§ **What you are asked to do**: The finished copy should match every record exactly and contain no pictures.

§ **Material provided**:
———
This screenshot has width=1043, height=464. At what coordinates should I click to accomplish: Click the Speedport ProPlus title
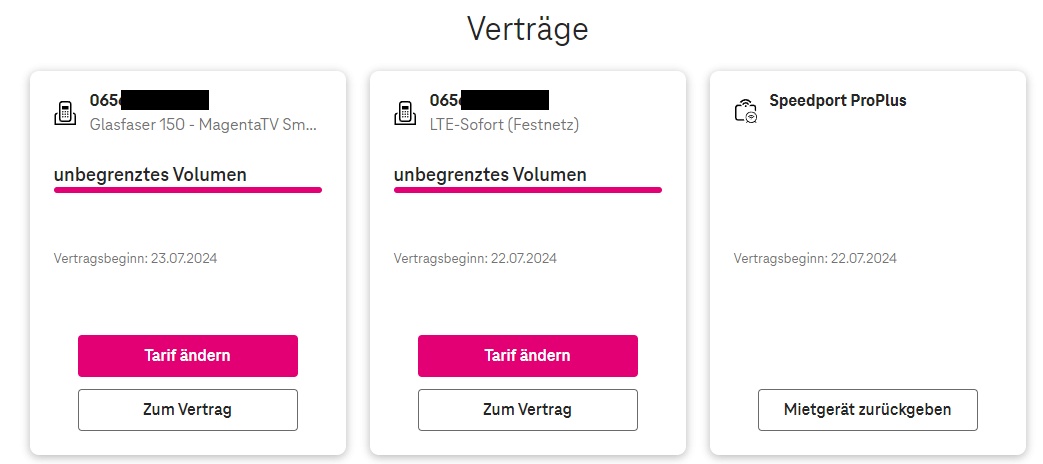coord(837,100)
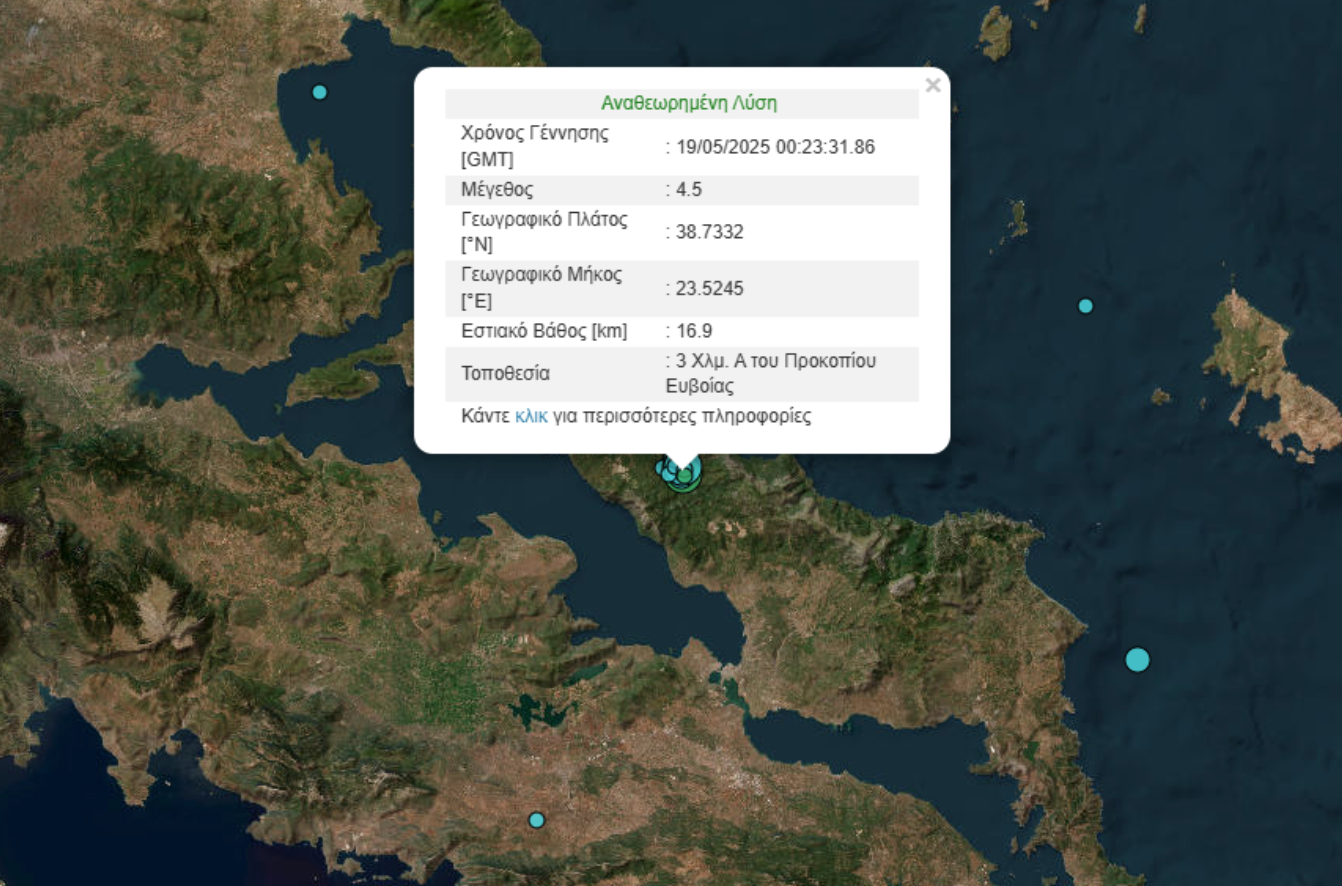Select the focal depth value 16.9

pyautogui.click(x=693, y=331)
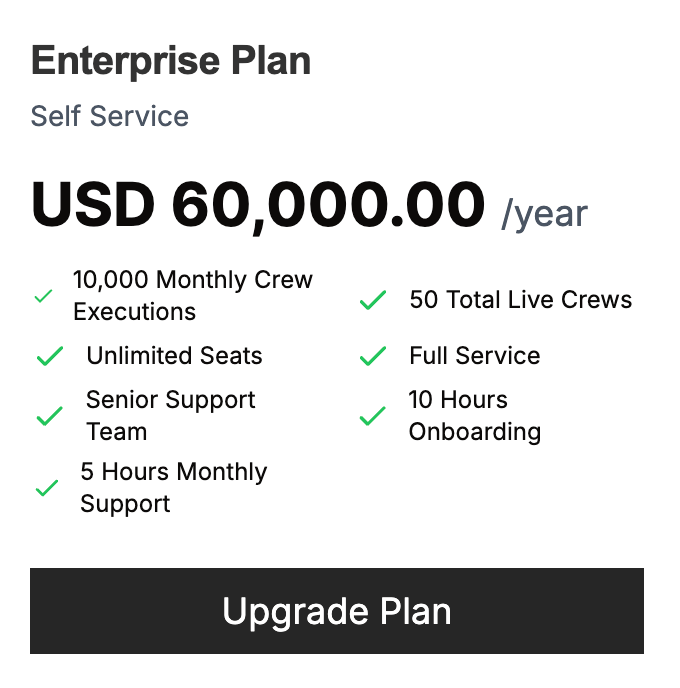Click checkmark beside 10,000 Monthly Crew Executions
The width and height of the screenshot is (680, 688).
[x=43, y=297]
———
§ **Answer for the task**:
This screenshot has width=1043, height=464. At what coordinates should I click to accomplish: Click the Speedport ProPlus title
coord(837,100)
Select the focal depth value 16.9

pyautogui.click(x=693, y=331)
Click checkmark beside 10,000 Monthly Crew Executions
The width and height of the screenshot is (680, 688).
[x=43, y=297]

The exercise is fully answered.